=== About this exercise ===
Please copy each line below that contains the string "chevron".

=== Dataset items ===
━━━━━━━━━━
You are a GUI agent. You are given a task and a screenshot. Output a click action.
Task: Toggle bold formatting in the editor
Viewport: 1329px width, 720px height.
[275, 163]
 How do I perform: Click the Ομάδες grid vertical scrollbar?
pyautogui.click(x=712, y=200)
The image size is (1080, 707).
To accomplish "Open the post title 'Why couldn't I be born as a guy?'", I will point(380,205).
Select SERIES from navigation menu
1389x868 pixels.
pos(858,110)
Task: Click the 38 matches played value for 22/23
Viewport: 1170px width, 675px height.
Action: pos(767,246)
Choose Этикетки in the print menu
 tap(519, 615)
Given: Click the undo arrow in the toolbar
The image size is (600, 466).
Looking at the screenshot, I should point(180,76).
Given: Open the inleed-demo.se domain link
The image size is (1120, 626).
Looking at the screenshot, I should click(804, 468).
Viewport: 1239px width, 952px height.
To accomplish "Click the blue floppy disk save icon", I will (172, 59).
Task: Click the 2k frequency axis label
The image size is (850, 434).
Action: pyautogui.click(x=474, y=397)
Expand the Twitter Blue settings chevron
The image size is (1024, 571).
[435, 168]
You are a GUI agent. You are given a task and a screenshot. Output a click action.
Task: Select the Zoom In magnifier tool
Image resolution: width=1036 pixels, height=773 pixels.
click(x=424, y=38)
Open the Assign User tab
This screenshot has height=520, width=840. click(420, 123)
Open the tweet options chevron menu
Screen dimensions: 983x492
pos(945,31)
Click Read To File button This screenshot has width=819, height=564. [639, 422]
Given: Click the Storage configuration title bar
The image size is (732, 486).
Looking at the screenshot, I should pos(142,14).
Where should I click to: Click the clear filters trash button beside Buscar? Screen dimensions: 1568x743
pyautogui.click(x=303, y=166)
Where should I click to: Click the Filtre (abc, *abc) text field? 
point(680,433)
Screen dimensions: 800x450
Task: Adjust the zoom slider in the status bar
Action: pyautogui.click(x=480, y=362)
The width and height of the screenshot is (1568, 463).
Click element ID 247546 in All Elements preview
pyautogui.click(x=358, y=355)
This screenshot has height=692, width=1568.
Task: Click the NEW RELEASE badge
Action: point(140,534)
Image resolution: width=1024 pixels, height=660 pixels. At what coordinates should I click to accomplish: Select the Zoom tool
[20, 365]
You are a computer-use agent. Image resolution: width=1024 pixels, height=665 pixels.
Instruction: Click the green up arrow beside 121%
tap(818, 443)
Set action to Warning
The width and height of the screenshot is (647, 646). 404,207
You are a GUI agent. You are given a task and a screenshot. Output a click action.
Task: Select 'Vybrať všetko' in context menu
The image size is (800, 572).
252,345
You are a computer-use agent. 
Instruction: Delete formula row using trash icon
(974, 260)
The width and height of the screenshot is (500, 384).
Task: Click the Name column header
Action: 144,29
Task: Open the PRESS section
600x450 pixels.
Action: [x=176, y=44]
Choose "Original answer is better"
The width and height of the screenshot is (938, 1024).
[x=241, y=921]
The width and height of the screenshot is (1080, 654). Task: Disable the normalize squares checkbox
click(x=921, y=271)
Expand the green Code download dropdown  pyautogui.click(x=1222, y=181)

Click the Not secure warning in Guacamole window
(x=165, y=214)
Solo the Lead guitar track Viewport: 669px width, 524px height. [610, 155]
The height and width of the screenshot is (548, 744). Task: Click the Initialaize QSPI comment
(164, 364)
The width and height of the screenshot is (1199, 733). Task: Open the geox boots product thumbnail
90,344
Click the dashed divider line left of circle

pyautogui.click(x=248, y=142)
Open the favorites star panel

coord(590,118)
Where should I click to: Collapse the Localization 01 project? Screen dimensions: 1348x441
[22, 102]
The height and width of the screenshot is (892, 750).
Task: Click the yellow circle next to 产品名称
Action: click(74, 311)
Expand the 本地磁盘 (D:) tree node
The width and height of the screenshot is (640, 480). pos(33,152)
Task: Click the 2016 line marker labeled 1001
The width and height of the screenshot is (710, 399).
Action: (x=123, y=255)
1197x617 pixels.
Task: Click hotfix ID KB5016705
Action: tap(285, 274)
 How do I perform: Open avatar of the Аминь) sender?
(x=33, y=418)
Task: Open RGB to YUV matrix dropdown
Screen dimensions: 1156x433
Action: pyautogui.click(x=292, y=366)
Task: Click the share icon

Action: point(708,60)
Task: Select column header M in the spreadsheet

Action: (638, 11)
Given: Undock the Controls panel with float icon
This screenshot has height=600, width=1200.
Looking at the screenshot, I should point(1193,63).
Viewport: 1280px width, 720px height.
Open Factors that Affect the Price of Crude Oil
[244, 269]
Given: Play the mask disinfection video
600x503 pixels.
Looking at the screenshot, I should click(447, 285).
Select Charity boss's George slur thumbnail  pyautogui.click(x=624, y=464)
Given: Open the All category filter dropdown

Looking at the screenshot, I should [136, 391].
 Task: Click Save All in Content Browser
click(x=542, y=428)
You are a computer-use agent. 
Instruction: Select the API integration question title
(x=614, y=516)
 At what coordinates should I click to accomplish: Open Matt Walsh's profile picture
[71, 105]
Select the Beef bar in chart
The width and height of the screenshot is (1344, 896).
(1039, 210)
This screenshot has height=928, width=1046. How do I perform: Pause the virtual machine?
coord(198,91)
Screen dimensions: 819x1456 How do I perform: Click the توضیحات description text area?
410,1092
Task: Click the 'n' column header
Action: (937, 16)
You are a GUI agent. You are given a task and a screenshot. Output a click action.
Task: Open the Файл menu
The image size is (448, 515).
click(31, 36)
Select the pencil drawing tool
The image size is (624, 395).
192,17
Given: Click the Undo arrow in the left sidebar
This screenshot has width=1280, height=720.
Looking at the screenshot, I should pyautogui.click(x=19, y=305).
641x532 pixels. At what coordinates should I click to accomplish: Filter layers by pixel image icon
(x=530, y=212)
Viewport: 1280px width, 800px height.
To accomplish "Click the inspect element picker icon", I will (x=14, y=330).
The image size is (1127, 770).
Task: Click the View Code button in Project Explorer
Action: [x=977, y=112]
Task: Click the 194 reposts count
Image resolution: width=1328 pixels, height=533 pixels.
━━━━━━━━━━
=== Response below ===
Expand the Twitter Blue settings chevron
Open the tweet options chevron menu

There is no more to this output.